Mucopolysaccharidosis IVA: Diagnosis, Treatment, and Management

• Published in: International journal of molecular sciences Vol. 21; no. 4; p. 1517
• Main Authors: Sawamoto, Kazuki, Álvarez González, José Víctor, Piechnik, Matthew, Otero, Francisco J, Couce, Maria L, Suzuki, Yasuyuki, Tomatsu, Shunji
• Format: Journal Article
• Language: English
• Published: Switzerland MDPI AG 23.02.2020; MDPI
• Subjects: Airway management; Bone and Bones - metabolism; Bone dysplasia; Bone surgery; bone-targeting; Bones; Cartilage; Cartilage - metabolism; Chondroitin sulfate; Chondroitin Sulfates - metabolism; Chromatography; Diagnosis; Disease; Disease Management; Early Diagnosis; Enzyme Replacement Therapy - methods; Enzymes; Extracellular matrix; galns; Genetic disorders; Genetic Therapy - methods; Genotype & phenotype; Glycosaminoglycans; Glycosaminoglycans - metabolism; Hematopoietic Stem Cell Transplantation - methods; Hematopoietic stem cells; Humans; Keratan sulfate; Keratan Sulfate - metabolism; lc-ms/ms; Lesions; Lysosomes - metabolism; Metabolic disorders; mps iva; Mucopolysaccharidosis; Mucopolysaccharidosis III - genetics; Mucopolysaccharidosis III - metabolism; Mucopolysaccharidosis IV - diagnosis; Mucopolysaccharidosis IV - genetics; Mucopolysaccharidosis IV - pathology; Mucopolysaccharidosis IV - therapy; Mutation; N-Acetylglucosamine; Nanomedicine; Osteochondrodysplasias; Patients; Proteins; Quality of Life; Review; skeletal dysplasia; Skeleton; Spinal cord; Stem cell transplantation; Stem cells; tracheal reconstructive surgery; Transplantation; X-rays; GALNS; MPS IVA; LC-MS/MS; tracheal reconstructive surgery; keratan sulfate; bone-targeting; skeletal dysplasia
• ISSN: 1422-0067; 1661-6596; 1422-0067
• DOI: 10.3390/ijms21041517

Mucopolysaccharidosis type IVA (MPS IVA, or Morquio syndrome type A) is an inherited metabolic lysosomal disease caused by the deficiency of the N-acetylglucosamine-6-sulfate sulfatase enzyme.
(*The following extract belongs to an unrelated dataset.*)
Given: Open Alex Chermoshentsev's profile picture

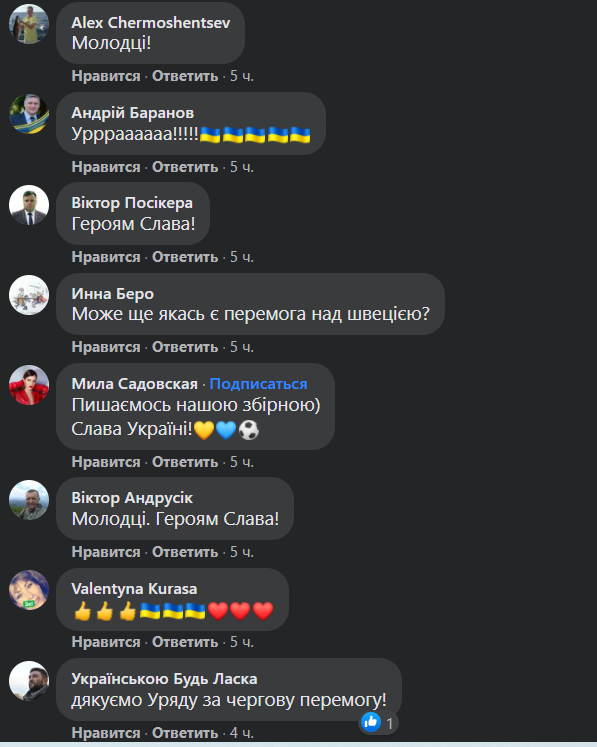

The deficiency of this enzyme accumulates the specific glycosaminoglycans (GAG), keratan sulfate, and chondroitin-6-sulfate mainly in bone, cartilage, and its extracellular matrix. GAG accumulation in these lesions leads to unique skeletal dysplasia in MPS IVA patients. Clinical, radiographic, and biochemical tests are needed to complete the diagnosis of MPS IVA since some clinical characteristics in MPS IVA are overlapped with other disorders. Early and accurate diagnosis is vital to optimizing patient management, which provides a better quality of life and prolonged life-time in MPS IVA patients. Currently, enzyme replacement therapy (ERT) and hematopoietic stem cell transplantation (HSCT) are available for patients with MPS IVA. However, ERT and HSCT do not have enough impact on bone and cartilage lesions in patients with MPS IVA. Penetrating the deficient enzyme into an avascular lesion remains an unmet challenge, and several innovative therapies are under development in a preclinical study. In this review article, we comprehensively describe the current diagnosis, treatment, and management for MPS IVA. We also illustrate developing future therapies focused on the improvement of skeletal dysplasia in MPS IVA.